Published in the BMJ Diabetes Research & Care, the study revealed a significant correlation between oxidative stress markers and subclinical left ventricular dysfunction (SCLVD) in patients with diabetes, highlighting the need for comprehensive cardiac assessments in this population.
Study Overview
The observational cross-sectional study evaluated 151 patients, including 81 with diabetes mellitus (DM) and 70 healthy individuals. The primary objective was to investigate the relationship between oxidative stress and SCLVD, as measured by the Myocardial Performance Index (MPI), in patients with and without diabetes. Tissue Doppler echocardiography was used to assess MPI, and oxidative stress was quantified through Total Oxidant Status (TOS), Total Antioxidant Status (TAS), and the Oxidative Stress Index (OSI).
Key Findings
The study found that oxidative stress levels were significantly higher in patients with diabetes compared to healthy individuals. The mean TOS and OSI values in the DM group were 5.72 and 4.92, respectively, compared to 5.31 and 1.79 in the control group. Conversely, TAS values were significantly lower in the DM group (1.21) compared to healthy individuals (3.23).
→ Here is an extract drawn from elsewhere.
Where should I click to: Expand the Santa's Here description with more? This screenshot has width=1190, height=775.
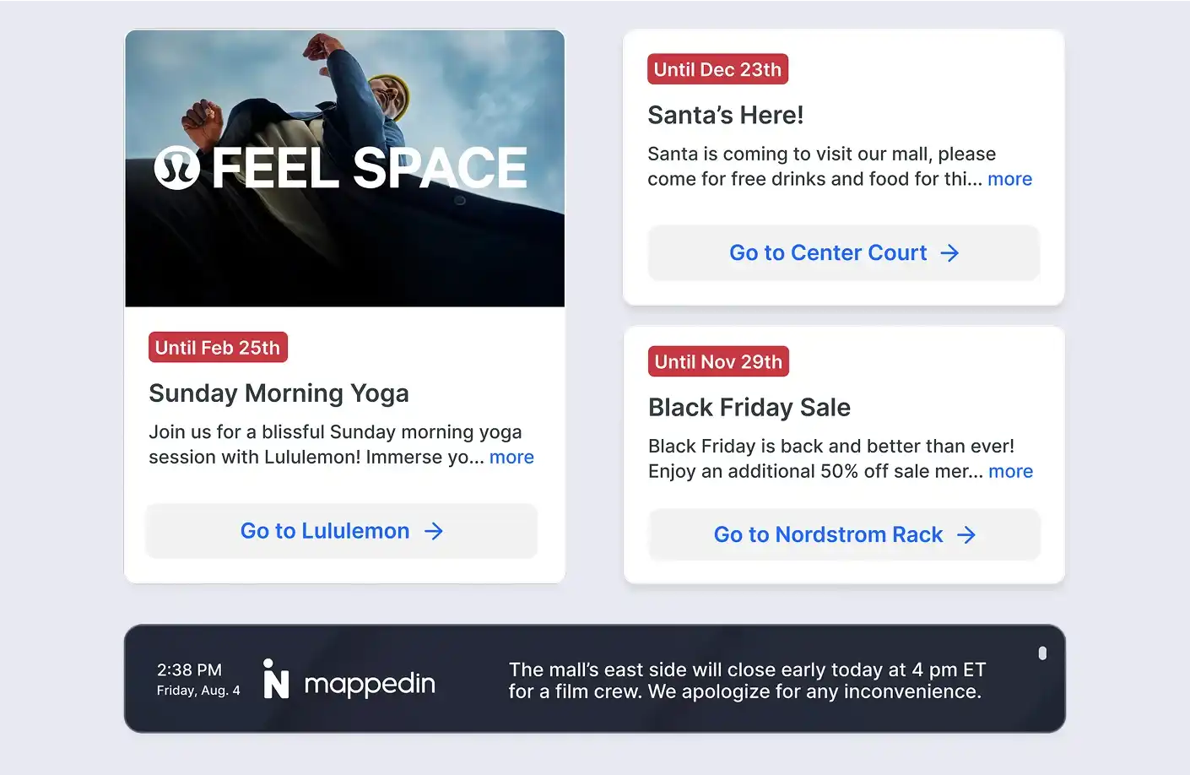tap(1009, 179)
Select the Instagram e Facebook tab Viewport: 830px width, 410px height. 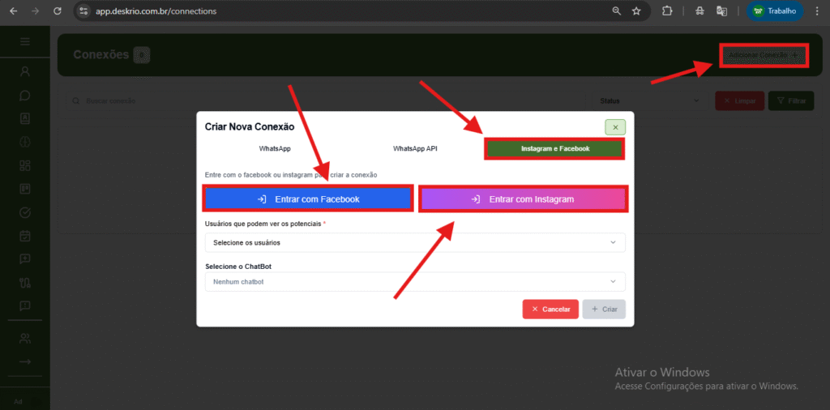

A significant correlation was observed between OSI and MPI in diabetic patients (R = 0.554, p < 0.001), indicating that higher oxidative stress was associated with worse myocardial performance. This correlation was not observed in the healthy control group (R = -0.069, p = 0.249).
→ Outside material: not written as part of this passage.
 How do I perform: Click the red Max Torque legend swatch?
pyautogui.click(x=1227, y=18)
Implications for Clinical Practice
The findings suggested that oxidative stress played a crucial role in the development of SCLVD in patients with diabetes, even in the absence of other cardiovascular risk factors. This highlighted the importance of monitoring oxidative stress levels as part of routine cardiac assessments for patients with diabetes. The use of MPI as a non-invasive diagnostic tool could aid in the early detection of subclinical cardiac dysfunction, enabling timely intervention and management.
Study Limitations
While the study provided valuable insights, it acknowledged several limitations. The single-center design might limit the generalizability of the findings. Additionally, the study did not employ advanced diagnostic tools such as cardiac MRI or N-terminal pro-B-type natriuretic peptide testing, which could have provided a more detailed assessment of ventricular function.
Conclusion
The study underscored the strong link between oxidative stress and subclinical left ventricular dysfunction in diabetic patients. According to the researchers, the significant correlation between oxidative stress markers and MPI suggested that managing oxidative stress could be vital in preventing cardiac dysfunction in this population. The study authors recommended that future research should focus on longitudinal studies and explore the potential benefits of antioxidant therapies in managing diabetic cardiomyopathy.
The authors declared having no competing interests.